About this task: Read through the records. Copy each line that has the word "will".

Dataset entries:
★ ★ ★ ★

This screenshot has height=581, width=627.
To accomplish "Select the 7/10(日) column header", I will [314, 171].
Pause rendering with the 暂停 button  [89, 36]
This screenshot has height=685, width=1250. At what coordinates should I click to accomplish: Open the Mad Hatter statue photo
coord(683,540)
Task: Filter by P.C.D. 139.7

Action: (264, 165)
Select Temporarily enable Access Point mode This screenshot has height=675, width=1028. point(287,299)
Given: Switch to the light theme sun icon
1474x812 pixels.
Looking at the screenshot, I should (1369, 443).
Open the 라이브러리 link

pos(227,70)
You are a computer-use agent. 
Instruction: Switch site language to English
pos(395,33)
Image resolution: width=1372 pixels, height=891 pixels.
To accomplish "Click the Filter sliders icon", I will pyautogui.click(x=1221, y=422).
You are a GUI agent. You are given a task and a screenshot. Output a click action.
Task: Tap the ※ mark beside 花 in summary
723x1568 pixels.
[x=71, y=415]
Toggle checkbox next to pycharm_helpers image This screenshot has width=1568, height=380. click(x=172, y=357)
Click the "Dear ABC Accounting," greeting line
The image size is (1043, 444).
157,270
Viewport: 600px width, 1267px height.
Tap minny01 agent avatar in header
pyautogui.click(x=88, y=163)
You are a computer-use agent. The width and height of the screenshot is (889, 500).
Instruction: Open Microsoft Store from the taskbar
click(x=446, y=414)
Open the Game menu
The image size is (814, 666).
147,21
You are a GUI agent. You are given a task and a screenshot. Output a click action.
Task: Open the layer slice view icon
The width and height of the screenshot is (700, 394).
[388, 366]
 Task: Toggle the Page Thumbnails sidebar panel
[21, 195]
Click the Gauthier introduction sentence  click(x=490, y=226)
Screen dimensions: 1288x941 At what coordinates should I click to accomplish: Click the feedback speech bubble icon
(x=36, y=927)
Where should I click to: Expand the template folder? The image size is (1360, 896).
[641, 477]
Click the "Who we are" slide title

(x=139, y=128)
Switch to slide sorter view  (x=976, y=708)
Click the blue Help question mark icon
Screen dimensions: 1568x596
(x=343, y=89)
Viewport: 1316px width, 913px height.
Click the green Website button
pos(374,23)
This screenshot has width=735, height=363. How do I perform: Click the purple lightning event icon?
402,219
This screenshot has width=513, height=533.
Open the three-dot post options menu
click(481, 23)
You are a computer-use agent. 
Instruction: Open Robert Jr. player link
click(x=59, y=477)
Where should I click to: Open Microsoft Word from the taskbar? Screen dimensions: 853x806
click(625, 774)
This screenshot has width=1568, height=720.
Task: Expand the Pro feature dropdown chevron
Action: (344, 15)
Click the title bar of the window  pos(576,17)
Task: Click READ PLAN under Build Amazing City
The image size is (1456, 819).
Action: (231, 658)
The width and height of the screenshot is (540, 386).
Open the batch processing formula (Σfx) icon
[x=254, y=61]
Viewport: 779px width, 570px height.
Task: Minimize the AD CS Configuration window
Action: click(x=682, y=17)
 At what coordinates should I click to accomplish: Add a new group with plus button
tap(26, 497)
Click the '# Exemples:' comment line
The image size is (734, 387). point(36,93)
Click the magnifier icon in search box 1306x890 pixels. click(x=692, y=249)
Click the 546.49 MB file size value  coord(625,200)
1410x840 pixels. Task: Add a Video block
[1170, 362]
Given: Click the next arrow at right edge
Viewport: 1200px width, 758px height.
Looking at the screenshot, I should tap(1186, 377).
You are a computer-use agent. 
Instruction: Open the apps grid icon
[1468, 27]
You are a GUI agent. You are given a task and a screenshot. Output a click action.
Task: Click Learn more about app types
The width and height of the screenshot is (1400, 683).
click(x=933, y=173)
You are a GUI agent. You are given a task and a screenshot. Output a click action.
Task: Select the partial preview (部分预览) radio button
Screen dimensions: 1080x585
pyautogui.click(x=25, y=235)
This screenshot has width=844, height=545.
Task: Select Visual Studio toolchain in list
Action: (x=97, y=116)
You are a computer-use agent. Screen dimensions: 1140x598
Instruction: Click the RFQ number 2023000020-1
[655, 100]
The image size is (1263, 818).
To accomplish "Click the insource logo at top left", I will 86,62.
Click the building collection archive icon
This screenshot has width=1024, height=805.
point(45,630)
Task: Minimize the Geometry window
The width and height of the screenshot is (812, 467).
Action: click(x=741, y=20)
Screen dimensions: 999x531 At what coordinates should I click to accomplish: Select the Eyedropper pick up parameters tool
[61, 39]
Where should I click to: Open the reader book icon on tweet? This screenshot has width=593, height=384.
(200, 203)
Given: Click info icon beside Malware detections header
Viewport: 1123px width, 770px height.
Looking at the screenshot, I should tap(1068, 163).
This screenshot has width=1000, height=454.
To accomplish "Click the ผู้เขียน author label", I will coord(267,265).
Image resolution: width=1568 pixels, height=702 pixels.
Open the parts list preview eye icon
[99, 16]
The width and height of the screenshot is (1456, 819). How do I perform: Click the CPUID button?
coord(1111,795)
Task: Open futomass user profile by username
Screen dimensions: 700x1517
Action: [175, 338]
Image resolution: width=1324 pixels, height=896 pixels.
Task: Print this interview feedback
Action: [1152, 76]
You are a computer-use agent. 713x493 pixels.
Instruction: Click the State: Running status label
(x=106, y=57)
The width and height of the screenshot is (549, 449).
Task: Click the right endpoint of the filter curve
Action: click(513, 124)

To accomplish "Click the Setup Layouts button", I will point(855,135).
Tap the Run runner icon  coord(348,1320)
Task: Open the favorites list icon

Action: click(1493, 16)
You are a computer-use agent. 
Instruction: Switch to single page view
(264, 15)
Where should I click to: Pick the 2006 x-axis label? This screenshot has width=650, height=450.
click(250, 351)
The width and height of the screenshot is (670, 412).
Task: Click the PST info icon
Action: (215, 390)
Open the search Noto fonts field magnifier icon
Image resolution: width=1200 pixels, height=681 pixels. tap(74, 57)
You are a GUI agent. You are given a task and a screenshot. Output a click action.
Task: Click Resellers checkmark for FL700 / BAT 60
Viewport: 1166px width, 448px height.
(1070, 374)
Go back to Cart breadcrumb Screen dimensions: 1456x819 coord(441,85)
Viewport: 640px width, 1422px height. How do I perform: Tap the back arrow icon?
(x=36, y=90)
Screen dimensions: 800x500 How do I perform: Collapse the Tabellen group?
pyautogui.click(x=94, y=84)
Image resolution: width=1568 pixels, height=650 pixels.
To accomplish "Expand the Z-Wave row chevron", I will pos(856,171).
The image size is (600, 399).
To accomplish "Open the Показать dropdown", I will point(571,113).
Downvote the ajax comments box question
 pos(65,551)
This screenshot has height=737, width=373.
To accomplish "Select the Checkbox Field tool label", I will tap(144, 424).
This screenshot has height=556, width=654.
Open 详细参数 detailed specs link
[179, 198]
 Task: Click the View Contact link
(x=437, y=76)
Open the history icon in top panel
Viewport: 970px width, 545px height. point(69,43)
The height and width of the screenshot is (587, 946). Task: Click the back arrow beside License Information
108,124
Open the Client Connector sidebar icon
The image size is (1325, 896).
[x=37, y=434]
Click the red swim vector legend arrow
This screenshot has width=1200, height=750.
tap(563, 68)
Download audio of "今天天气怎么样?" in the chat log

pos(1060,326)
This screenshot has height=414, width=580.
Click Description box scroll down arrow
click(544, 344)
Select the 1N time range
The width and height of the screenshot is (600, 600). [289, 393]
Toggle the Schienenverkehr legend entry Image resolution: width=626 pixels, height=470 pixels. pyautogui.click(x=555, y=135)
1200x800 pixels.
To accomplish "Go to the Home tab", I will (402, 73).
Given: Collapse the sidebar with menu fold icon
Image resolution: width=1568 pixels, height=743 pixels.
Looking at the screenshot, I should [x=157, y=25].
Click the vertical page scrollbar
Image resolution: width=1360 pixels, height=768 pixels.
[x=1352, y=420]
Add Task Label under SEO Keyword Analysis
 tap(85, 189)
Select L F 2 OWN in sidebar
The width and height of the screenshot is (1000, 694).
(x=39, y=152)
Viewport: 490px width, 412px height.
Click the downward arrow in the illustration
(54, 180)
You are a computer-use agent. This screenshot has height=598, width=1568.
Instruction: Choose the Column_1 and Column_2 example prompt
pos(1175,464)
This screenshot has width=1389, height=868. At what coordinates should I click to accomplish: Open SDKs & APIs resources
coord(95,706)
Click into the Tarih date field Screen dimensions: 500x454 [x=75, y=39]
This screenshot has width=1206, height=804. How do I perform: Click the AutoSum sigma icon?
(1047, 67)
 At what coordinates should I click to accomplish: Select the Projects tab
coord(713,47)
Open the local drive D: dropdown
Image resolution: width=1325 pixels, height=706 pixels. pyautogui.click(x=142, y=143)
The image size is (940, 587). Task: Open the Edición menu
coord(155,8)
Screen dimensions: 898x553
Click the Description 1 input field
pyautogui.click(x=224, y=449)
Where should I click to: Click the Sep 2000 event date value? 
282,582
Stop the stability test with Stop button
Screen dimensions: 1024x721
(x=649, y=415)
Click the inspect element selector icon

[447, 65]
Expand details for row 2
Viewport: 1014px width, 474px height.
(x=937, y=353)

★ ★ ★ ★

Response box:
To accomplish "Select the 7/10(日) column header", I will [314, 171].
To accomplish "Click the Filter sliders icon", I will pyautogui.click(x=1221, y=422).
To accomplish "Click the insource logo at top left", I will 86,62.
To accomplish "Click the ผู้เขียน author label", I will coord(267,265).
To accomplish "Click the Setup Layouts button", I will point(855,135).
To accomplish "Expand the Z-Wave row chevron", I will pos(856,171).
To accomplish "Open the Показать dropdown", I will point(571,113).
To accomplish "Select the Checkbox Field tool label", I will tap(144, 424).
To accomplish "Go to the Home tab", I will (402, 73).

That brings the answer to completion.